[Data records]
· · · ·

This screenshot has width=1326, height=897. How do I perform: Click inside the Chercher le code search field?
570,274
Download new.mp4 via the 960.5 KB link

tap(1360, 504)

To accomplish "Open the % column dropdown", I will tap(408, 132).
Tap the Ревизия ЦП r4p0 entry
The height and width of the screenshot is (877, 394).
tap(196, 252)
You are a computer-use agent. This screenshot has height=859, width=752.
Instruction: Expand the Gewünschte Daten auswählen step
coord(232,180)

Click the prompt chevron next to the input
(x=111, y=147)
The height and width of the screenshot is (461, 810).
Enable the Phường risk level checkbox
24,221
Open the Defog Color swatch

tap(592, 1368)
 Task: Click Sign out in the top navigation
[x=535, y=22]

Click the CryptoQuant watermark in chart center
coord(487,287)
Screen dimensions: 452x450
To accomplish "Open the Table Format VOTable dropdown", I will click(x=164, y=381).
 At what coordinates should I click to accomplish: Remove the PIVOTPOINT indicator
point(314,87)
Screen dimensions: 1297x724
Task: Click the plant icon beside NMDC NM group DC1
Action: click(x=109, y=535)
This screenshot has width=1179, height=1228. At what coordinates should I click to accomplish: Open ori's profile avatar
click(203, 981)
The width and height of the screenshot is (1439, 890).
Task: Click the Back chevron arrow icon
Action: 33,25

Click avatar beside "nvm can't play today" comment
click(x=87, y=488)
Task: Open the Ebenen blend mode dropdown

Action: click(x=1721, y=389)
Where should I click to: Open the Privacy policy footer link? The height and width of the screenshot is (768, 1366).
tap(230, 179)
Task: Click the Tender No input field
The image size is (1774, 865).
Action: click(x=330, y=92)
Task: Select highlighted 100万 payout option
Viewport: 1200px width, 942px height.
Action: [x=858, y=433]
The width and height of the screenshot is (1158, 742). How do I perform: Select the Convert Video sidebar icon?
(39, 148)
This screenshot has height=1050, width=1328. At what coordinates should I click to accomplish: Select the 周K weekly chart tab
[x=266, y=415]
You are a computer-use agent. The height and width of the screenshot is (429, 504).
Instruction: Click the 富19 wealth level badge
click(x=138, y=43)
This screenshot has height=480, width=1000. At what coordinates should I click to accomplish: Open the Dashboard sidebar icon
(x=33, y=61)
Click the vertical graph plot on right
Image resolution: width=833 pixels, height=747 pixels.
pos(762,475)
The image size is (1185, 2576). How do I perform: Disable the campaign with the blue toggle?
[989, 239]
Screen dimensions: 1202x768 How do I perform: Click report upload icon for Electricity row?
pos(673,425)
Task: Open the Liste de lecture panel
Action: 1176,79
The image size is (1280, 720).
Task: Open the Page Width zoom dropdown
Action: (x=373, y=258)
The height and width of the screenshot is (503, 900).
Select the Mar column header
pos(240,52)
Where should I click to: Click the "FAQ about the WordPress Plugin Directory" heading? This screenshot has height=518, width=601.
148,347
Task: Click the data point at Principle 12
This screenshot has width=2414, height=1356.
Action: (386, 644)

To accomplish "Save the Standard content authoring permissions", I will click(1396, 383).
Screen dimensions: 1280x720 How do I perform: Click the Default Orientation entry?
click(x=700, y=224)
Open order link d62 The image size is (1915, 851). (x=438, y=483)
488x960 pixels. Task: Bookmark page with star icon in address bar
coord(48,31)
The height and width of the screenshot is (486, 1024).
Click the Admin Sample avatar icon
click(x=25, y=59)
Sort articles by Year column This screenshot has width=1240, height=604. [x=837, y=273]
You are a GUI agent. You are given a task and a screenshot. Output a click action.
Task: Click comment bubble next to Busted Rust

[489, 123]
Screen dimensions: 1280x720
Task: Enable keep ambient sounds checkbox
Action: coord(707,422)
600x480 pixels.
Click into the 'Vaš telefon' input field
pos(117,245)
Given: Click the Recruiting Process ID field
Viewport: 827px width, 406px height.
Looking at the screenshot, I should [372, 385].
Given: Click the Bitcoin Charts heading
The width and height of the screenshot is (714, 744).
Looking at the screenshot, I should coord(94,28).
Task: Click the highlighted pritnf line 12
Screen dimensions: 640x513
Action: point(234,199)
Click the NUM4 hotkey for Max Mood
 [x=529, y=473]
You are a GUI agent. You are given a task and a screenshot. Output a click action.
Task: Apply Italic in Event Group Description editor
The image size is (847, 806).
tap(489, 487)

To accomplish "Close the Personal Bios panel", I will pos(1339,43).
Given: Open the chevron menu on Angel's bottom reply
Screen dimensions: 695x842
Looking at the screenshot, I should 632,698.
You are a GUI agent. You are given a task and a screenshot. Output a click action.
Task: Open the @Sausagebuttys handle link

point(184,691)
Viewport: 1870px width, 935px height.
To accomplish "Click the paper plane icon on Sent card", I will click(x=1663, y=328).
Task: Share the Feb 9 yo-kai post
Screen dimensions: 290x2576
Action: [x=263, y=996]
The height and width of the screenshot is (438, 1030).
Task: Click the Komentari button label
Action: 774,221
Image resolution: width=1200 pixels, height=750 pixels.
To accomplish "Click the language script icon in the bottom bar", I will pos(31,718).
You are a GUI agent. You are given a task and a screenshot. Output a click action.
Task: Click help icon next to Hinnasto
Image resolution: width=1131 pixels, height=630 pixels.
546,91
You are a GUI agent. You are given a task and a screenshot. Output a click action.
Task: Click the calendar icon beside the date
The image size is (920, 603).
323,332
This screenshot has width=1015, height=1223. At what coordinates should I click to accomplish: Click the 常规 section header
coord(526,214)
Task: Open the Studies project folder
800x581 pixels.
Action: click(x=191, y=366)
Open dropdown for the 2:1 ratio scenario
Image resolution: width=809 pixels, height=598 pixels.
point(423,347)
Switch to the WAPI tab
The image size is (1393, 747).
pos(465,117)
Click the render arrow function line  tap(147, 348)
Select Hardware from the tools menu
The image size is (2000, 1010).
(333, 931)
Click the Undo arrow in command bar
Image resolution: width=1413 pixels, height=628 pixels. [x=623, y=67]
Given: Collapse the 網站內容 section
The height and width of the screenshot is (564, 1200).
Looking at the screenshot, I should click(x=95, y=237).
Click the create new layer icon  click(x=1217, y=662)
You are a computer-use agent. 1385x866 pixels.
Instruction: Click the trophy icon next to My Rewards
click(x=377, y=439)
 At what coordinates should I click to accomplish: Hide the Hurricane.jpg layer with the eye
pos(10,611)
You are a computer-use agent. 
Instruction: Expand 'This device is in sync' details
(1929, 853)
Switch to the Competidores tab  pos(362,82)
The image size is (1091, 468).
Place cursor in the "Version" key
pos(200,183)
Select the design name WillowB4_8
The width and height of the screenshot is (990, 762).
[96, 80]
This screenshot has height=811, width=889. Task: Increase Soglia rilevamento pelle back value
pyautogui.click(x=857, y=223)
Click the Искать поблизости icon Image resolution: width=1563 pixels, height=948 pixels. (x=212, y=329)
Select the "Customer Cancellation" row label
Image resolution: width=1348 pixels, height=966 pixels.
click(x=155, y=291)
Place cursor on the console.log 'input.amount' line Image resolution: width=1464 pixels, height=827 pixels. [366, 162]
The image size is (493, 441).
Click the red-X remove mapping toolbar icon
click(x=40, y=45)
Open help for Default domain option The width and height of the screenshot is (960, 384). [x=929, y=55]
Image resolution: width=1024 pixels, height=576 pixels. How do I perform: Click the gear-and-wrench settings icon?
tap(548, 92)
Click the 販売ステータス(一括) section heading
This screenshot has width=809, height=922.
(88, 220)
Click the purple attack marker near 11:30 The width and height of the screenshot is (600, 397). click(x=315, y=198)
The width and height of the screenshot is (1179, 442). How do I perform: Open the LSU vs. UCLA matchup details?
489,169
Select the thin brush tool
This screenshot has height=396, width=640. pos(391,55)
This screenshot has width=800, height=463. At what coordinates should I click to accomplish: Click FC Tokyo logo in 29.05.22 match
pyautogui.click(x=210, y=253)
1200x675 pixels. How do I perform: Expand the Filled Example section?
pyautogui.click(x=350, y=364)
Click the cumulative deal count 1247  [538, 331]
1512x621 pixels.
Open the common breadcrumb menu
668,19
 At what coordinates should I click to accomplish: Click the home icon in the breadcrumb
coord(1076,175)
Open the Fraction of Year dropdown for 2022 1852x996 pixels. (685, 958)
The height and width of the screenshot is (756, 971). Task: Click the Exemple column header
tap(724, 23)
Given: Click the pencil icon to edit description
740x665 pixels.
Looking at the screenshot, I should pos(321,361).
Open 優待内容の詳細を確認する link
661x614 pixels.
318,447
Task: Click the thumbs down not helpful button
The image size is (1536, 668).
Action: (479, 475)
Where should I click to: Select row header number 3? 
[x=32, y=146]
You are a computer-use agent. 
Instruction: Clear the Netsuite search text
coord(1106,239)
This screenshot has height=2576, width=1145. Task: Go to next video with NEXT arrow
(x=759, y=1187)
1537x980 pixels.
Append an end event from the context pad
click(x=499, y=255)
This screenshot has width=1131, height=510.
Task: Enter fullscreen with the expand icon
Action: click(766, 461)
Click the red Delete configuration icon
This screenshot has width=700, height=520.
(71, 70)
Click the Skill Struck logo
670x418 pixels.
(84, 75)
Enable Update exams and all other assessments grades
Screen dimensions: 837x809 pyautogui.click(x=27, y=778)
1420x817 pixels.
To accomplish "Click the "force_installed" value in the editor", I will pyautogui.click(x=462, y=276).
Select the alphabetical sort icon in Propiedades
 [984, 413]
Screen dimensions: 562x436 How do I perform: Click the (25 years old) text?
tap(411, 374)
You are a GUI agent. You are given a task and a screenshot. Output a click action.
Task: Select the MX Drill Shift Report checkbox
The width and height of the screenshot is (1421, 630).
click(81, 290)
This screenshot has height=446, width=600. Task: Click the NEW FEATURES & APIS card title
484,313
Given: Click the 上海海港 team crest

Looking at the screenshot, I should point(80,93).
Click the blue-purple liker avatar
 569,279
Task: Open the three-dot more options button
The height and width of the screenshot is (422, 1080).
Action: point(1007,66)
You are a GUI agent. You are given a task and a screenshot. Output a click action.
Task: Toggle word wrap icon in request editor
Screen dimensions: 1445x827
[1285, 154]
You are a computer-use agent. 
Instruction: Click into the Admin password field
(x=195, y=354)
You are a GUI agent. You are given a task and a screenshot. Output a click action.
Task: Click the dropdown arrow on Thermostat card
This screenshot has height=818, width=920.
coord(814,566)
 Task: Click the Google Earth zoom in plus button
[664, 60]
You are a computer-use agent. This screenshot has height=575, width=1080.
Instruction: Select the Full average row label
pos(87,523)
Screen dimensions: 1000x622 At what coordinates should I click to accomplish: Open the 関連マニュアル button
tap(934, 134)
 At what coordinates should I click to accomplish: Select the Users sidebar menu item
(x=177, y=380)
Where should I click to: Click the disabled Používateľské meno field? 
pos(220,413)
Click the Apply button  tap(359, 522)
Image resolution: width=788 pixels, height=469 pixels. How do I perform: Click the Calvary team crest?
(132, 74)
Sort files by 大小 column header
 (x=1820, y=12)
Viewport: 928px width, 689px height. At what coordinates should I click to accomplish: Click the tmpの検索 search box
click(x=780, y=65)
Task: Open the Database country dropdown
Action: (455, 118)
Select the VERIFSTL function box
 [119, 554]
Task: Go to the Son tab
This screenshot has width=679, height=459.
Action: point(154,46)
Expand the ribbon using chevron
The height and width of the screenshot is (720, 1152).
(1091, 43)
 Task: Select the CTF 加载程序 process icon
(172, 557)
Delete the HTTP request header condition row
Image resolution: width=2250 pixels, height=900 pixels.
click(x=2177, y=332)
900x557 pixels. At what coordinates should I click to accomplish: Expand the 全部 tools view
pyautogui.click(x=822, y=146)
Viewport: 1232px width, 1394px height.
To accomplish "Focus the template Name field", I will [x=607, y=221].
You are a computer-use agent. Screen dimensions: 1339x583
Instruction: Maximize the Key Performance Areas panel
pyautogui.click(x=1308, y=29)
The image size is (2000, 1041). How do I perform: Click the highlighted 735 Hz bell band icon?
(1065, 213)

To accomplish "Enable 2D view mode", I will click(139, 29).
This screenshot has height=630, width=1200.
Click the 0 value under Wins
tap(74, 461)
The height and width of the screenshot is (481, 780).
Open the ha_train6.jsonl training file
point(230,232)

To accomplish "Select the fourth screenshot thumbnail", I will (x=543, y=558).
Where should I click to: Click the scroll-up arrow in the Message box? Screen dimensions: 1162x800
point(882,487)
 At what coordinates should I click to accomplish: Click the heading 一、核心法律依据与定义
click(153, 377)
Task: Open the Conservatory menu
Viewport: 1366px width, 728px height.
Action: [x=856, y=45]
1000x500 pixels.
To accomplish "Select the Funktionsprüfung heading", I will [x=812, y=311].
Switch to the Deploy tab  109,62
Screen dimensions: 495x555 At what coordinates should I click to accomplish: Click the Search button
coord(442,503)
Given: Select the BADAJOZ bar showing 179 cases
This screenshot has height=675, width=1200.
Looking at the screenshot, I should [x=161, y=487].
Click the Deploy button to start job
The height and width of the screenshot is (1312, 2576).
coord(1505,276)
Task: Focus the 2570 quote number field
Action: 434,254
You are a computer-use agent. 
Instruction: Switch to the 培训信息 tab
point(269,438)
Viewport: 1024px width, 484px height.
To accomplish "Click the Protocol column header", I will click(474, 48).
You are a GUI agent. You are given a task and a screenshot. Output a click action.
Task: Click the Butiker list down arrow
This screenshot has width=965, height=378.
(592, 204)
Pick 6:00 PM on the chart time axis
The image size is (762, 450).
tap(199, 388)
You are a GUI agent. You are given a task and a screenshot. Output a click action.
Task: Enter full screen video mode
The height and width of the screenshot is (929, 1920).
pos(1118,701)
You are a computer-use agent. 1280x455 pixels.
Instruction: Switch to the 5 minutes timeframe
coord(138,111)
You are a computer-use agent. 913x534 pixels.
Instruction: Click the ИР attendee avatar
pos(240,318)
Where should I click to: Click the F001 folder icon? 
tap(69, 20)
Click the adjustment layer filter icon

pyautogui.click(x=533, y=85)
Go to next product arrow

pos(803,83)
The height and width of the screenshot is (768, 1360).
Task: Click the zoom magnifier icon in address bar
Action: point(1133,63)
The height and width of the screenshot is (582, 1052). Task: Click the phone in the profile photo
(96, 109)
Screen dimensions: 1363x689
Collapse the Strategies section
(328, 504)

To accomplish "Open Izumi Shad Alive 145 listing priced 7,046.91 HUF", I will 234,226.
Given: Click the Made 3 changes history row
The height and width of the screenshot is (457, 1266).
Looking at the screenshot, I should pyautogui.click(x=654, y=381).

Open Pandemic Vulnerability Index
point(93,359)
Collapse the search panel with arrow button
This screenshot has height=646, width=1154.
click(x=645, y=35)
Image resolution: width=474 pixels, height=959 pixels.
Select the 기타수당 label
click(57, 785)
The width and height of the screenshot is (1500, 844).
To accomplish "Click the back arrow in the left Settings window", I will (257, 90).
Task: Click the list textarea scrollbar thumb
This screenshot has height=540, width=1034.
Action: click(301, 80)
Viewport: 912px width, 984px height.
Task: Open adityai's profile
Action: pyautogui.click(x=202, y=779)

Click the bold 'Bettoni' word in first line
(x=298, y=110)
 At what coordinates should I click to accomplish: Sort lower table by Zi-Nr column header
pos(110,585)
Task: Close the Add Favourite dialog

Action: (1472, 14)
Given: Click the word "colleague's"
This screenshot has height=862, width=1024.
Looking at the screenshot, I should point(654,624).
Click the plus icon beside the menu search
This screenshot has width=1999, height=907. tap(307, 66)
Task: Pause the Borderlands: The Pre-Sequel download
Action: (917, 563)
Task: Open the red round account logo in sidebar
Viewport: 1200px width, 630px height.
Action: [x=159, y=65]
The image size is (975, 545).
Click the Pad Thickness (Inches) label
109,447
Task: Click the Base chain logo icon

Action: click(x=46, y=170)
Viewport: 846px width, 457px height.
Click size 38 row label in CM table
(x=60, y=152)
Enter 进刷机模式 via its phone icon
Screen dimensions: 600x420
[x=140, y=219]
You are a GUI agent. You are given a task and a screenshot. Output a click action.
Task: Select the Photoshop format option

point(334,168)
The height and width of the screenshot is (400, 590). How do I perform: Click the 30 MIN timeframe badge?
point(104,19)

· · · ·

[Work order] Using the entries above, return exactly the lines from the line with "Delete the HTTP request header condition row" to the line with "Viewport: 1232px width, 1394px height.", counting both of those lines.

[Response area]
Delete the HTTP request header condition row
Image resolution: width=2250 pixels, height=900 pixels.
click(x=2177, y=332)
900x557 pixels. At what coordinates should I click to accomplish: Expand the 全部 tools view
pyautogui.click(x=822, y=146)
Viewport: 1232px width, 1394px height.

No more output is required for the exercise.